Similarly, if the bride-to-be lives in another state, yet most of her guests live locally. In such a case, instead of the entire guest list traveling to the shower, it may be more convenient if she hopped on a plane to attend.
When to Have the Bridal Shower
There’s no set-in-stone rule for when to hold the bridal shower, but it’s mostly held anywhere between three weeks to three months before the wedding.
Again, the bride’s preferences are a major determining factor when choosing the date, so try to pick a date that best accommodates her.
Also, consider the bridal party and as many guests as possible when selecting the date. Therefore, ensure you plan early, and more so if the guests are not local to give them ample time to make travel arrangements.
It’s also vital to get the timing right. Why? Plan it too far from the main event, and you risk people getting frustrated or losing anticipation for the wedding. I
f it’s too close to D-day, the bride will be preoccupied with the numerous wedding preparations for the wedding to enjoy her bridal shower.
What If It’s a Wedding Shower?
Technically, a wedding shower and bridal shower are the same thing. However, most people interpret a wedding shower as involving both the bride and groom, whereas tradition dictates that the bridal shower is for the ladies only.
Though the responsibility of throwing a bridal shower often falls on the bride’s mother, her bridal party, or possibly the groom’s mother and other female family members, a wedding shower may deviate from the norm.

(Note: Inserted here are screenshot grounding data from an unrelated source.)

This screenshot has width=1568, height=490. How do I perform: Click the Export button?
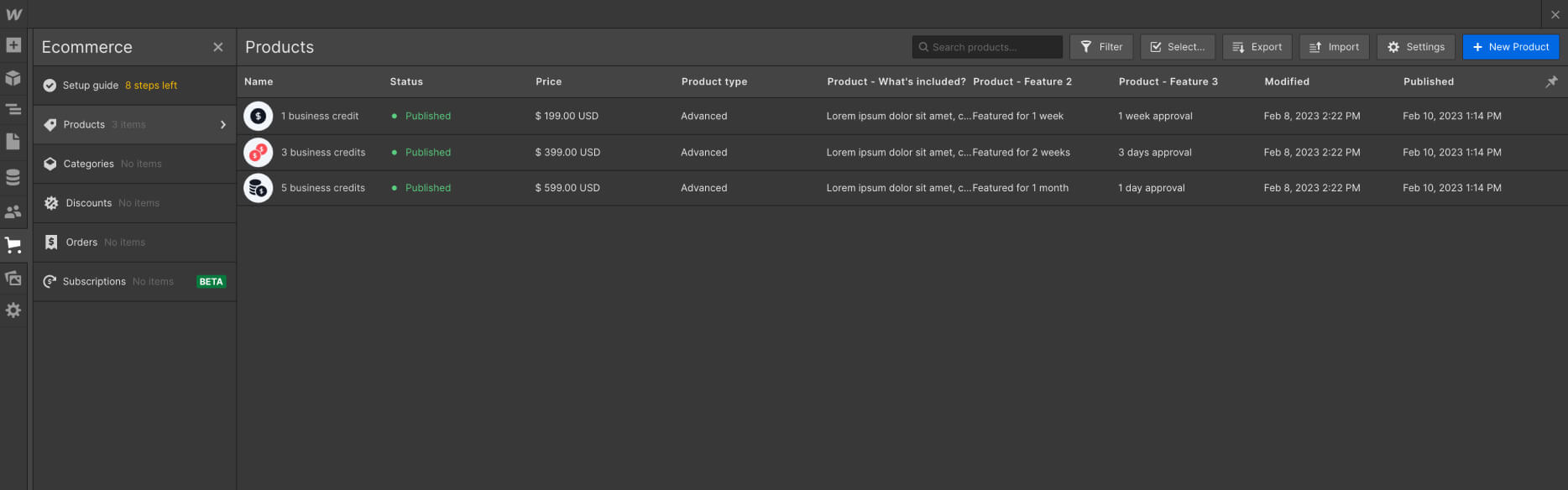tap(1257, 47)
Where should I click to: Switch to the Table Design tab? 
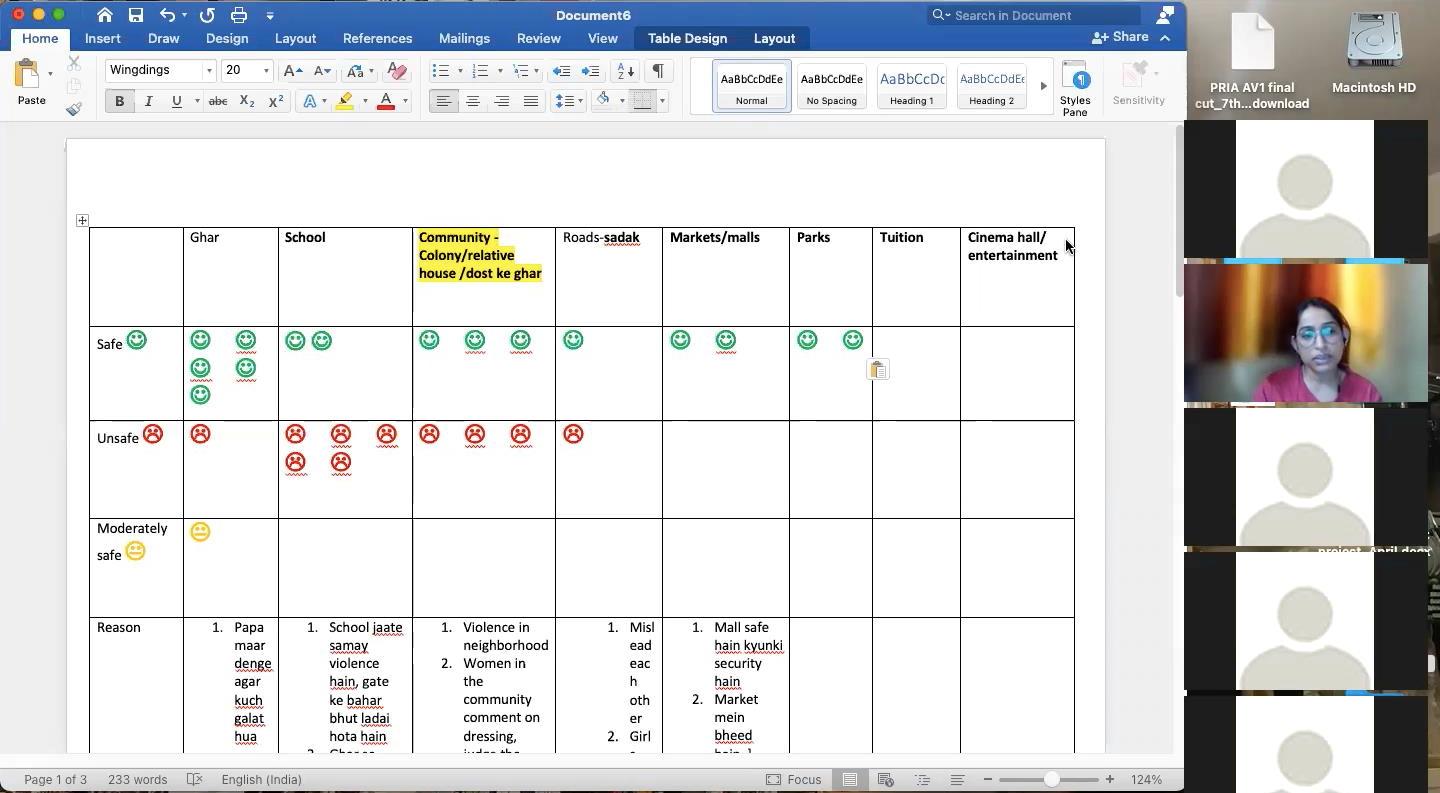[687, 38]
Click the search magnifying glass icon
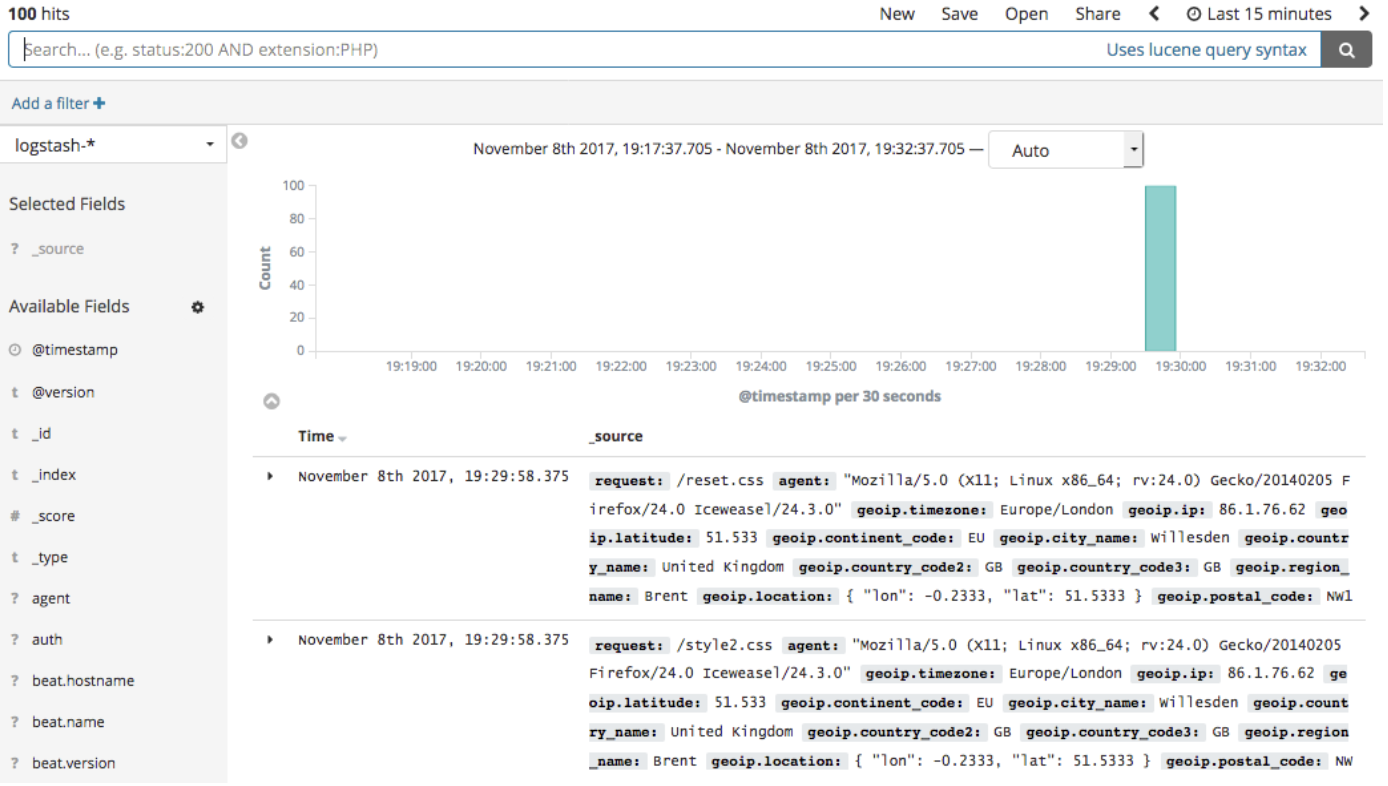This screenshot has width=1388, height=786. (x=1347, y=49)
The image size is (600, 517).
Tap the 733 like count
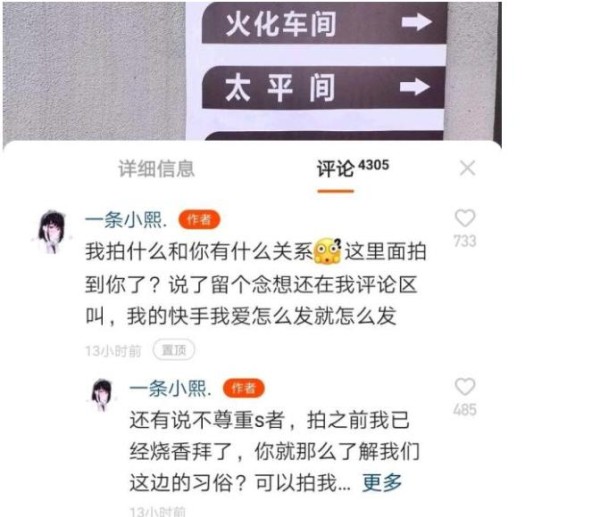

As couples who opt for a wedding shower are likely only having one party (it’s poor etiquette to have both a bridal and wedding shower), the responsibility can shift depending on who is in attendance.
If the party is for both the future newlywed’s friends and family, both sides of the wedding party may get together and handle the planning of the festivities. But more commonly, couples tend to take responsibility for their joint pre-wedding parties.
Similar to an engagement party, a wedding shower can involve all the elements of a bridal shower but expanded to celebrate both soon-to-be spouses.
We hope this information gives you a better understanding of bridal shower planning and your role. The bridal shower is a lovely occasion, and by putting some thought into it, it can be a memorable day that the bride, her bridesmaids, and other loved ones remember for years to come.